Problem => Copy the following items verbatim, line by line, without changing any characters or spacing.
>> begin
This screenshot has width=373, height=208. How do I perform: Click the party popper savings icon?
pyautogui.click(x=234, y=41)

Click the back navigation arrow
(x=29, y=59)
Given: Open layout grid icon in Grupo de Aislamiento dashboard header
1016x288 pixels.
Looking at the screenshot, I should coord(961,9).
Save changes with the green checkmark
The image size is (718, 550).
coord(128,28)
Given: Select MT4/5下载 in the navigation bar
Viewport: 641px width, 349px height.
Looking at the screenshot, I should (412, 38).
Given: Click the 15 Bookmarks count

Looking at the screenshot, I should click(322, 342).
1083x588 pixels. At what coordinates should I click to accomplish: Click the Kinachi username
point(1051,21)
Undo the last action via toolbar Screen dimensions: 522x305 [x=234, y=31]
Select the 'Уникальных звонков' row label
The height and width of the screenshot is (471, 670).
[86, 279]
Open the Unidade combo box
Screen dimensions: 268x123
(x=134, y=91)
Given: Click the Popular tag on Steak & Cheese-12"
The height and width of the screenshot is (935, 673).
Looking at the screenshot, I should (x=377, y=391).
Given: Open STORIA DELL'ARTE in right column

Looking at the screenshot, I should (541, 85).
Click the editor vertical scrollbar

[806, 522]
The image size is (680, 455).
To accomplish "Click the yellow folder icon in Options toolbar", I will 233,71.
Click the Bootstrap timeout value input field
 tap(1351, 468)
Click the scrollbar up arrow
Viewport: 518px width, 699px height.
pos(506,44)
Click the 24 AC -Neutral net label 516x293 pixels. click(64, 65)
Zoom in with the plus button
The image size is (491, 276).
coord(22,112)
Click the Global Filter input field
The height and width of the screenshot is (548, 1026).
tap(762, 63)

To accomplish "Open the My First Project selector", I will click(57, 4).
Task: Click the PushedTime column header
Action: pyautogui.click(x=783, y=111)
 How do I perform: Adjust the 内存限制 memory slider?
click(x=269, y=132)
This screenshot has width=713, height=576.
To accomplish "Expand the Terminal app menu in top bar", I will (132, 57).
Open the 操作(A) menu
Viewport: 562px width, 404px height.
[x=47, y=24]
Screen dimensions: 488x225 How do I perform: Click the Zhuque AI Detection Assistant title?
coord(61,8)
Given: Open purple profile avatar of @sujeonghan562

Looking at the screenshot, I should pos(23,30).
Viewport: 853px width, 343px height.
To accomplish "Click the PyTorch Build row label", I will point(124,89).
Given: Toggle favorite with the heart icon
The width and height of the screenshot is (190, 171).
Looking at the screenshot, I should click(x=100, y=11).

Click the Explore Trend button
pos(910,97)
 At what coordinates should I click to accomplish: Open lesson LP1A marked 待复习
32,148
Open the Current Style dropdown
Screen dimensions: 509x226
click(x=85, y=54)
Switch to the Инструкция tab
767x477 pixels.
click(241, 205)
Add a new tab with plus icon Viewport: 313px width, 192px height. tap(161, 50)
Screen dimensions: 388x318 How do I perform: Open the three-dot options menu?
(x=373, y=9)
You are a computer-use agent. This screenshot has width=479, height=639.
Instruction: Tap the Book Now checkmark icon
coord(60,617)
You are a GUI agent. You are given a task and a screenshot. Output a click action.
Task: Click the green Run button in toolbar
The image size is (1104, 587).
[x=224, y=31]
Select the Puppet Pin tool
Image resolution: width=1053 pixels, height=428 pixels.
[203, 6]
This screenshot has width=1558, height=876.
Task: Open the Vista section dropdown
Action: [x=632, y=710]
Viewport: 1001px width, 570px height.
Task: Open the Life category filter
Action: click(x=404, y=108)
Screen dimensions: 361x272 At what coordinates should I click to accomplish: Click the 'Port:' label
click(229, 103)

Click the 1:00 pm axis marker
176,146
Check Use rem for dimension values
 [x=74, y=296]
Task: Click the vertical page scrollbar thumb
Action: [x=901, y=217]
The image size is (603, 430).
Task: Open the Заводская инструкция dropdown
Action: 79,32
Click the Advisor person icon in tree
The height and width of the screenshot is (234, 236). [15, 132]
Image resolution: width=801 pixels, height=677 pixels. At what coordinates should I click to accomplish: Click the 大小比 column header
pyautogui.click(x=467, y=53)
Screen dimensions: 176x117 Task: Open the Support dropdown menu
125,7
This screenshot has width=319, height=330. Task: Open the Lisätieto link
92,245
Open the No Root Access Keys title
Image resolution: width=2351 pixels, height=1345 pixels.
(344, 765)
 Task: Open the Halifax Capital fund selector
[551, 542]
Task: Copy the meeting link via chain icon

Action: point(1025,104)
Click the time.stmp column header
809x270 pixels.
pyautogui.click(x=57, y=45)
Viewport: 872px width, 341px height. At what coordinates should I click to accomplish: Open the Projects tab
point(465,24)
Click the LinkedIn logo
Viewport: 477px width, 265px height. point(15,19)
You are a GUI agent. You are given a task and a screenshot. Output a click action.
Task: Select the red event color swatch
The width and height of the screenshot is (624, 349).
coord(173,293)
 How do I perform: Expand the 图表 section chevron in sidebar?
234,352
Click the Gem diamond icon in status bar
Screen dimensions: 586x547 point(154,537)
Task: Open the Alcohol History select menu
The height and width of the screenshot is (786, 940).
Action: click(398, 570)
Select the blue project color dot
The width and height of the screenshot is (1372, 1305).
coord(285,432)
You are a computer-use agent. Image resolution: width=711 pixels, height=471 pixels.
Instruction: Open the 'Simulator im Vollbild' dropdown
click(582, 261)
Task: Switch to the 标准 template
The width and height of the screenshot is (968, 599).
>> end
Response =>
This screenshot has width=373, height=208. How do I perform: Click the party popper savings icon?
pyautogui.click(x=234, y=41)

Click the back navigation arrow
(x=29, y=59)
Given: Open layout grid icon in Grupo de Aislamiento dashboard header
1016x288 pixels.
Looking at the screenshot, I should coord(961,9).
Save changes with the green checkmark
The image size is (718, 550).
coord(128,28)
Given: Select MT4/5下载 in the navigation bar
Viewport: 641px width, 349px height.
Looking at the screenshot, I should (412, 38).
Given: Click the 15 Bookmarks count

Looking at the screenshot, I should click(322, 342).
1083x588 pixels. At what coordinates should I click to accomplish: Click the Kinachi username
point(1051,21)
Undo the last action via toolbar Screen dimensions: 522x305 [x=234, y=31]
Select the 'Уникальных звонков' row label
The height and width of the screenshot is (471, 670).
[86, 279]
Open the Unidade combo box
Screen dimensions: 268x123
(x=134, y=91)
Given: Click the Popular tag on Steak & Cheese-12"
The height and width of the screenshot is (935, 673).
Looking at the screenshot, I should (x=377, y=391).
Given: Open STORIA DELL'ARTE in right column

Looking at the screenshot, I should (541, 85).
Click the editor vertical scrollbar

[806, 522]
The image size is (680, 455).
To accomplish "Click the yellow folder icon in Options toolbar", I will 233,71.
Click the Bootstrap timeout value input field
 tap(1351, 468)
Click the scrollbar up arrow
Viewport: 518px width, 699px height.
pos(506,44)
Click the 24 AC -Neutral net label 516x293 pixels. click(64, 65)
Zoom in with the plus button
The image size is (491, 276).
coord(22,112)
Click the Global Filter input field
The height and width of the screenshot is (548, 1026).
tap(762, 63)

To accomplish "Open the My First Project selector", I will click(57, 4).
Task: Click the PushedTime column header
Action: pyautogui.click(x=783, y=111)
 How do I perform: Adjust the 内存限制 memory slider?
click(x=269, y=132)
This screenshot has width=713, height=576.
To accomplish "Expand the Terminal app menu in top bar", I will (132, 57).
Open the 操作(A) menu
Viewport: 562px width, 404px height.
[x=47, y=24]
Screen dimensions: 488x225 How do I perform: Click the Zhuque AI Detection Assistant title?
coord(61,8)
Given: Open purple profile avatar of @sujeonghan562

Looking at the screenshot, I should pos(23,30).
Viewport: 853px width, 343px height.
To accomplish "Click the PyTorch Build row label", I will point(124,89).
Given: Toggle favorite with the heart icon
The width and height of the screenshot is (190, 171).
Looking at the screenshot, I should click(x=100, y=11).

Click the Explore Trend button
pos(910,97)
 At what coordinates should I click to accomplish: Open lesson LP1A marked 待复习
32,148
Open the Current Style dropdown
Screen dimensions: 509x226
click(x=85, y=54)
Switch to the Инструкция tab
767x477 pixels.
click(241, 205)
Add a new tab with plus icon Viewport: 313px width, 192px height. tap(161, 50)
Screen dimensions: 388x318 How do I perform: Open the three-dot options menu?
(x=373, y=9)
You are a computer-use agent. This screenshot has width=479, height=639.
Instruction: Tap the Book Now checkmark icon
coord(60,617)
You are a GUI agent. You are given a task and a screenshot. Output a click action.
Task: Click the green Run button in toolbar
The image size is (1104, 587).
[x=224, y=31]
Select the Puppet Pin tool
Image resolution: width=1053 pixels, height=428 pixels.
[203, 6]
This screenshot has width=1558, height=876.
Task: Open the Vista section dropdown
Action: [x=632, y=710]
Viewport: 1001px width, 570px height.
Task: Open the Life category filter
Action: click(x=404, y=108)
Screen dimensions: 361x272 At what coordinates should I click to accomplish: Click the 'Port:' label
click(229, 103)

Click the 1:00 pm axis marker
176,146
Check Use rem for dimension values
 [x=74, y=296]
Task: Click the vertical page scrollbar thumb
Action: [x=901, y=217]
The image size is (603, 430).
Task: Open the Заводская инструкция dropdown
Action: 79,32
Click the Advisor person icon in tree
The height and width of the screenshot is (234, 236). [15, 132]
Image resolution: width=801 pixels, height=677 pixels. At what coordinates should I click to accomplish: Click the 大小比 column header
pyautogui.click(x=467, y=53)
Screen dimensions: 176x117 Task: Open the Support dropdown menu
125,7
This screenshot has width=319, height=330. Task: Open the Lisätieto link
92,245
Open the No Root Access Keys title
Image resolution: width=2351 pixels, height=1345 pixels.
(344, 765)
 Task: Open the Halifax Capital fund selector
[551, 542]
Task: Copy the meeting link via chain icon

Action: point(1025,104)
Click the time.stmp column header
809x270 pixels.
pyautogui.click(x=57, y=45)
Viewport: 872px width, 341px height. At what coordinates should I click to accomplish: Open the Projects tab
point(465,24)
Click the LinkedIn logo
Viewport: 477px width, 265px height. point(15,19)
You are a GUI agent. You are given a task and a screenshot. Output a click action.
Task: Select the red event color swatch
The width and height of the screenshot is (624, 349).
coord(173,293)
 How do I perform: Expand the 图表 section chevron in sidebar?
234,352
Click the Gem diamond icon in status bar
Screen dimensions: 586x547 point(154,537)
Task: Open the Alcohol History select menu
The height and width of the screenshot is (786, 940).
Action: click(398, 570)
Select the blue project color dot
The width and height of the screenshot is (1372, 1305).
coord(285,432)
You are a computer-use agent. Image resolution: width=711 pixels, height=471 pixels.
Instruction: Open the 'Simulator im Vollbild' dropdown
click(582, 261)
Task: Switch to the 标准 template
The width and height of the screenshot is (968, 599).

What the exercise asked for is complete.